§ **Exercise**
Of all the entries below, retype only the lines from the one with "Viewport: 1433px width, 702px" through the one with "The image size is (1568, 771).", exactly as they appear.
Dataset records START
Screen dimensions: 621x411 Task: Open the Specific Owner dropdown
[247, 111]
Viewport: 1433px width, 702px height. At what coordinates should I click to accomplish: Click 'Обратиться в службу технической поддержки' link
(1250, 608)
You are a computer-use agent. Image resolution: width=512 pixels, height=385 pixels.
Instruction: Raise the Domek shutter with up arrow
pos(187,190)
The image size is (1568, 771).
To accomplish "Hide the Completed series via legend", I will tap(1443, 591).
Dataset records END
Dataset records START
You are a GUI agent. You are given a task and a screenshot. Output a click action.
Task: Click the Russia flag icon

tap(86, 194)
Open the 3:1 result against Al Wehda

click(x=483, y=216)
Dataset records END
§ **Completed task**
Viewport: 1433px width, 702px height. At what coordinates should I click to accomplish: Click 'Обратиться в службу технической поддержки' link
(1250, 608)
You are a computer-use agent. Image resolution: width=512 pixels, height=385 pixels.
Instruction: Raise the Domek shutter with up arrow
pos(187,190)
The image size is (1568, 771).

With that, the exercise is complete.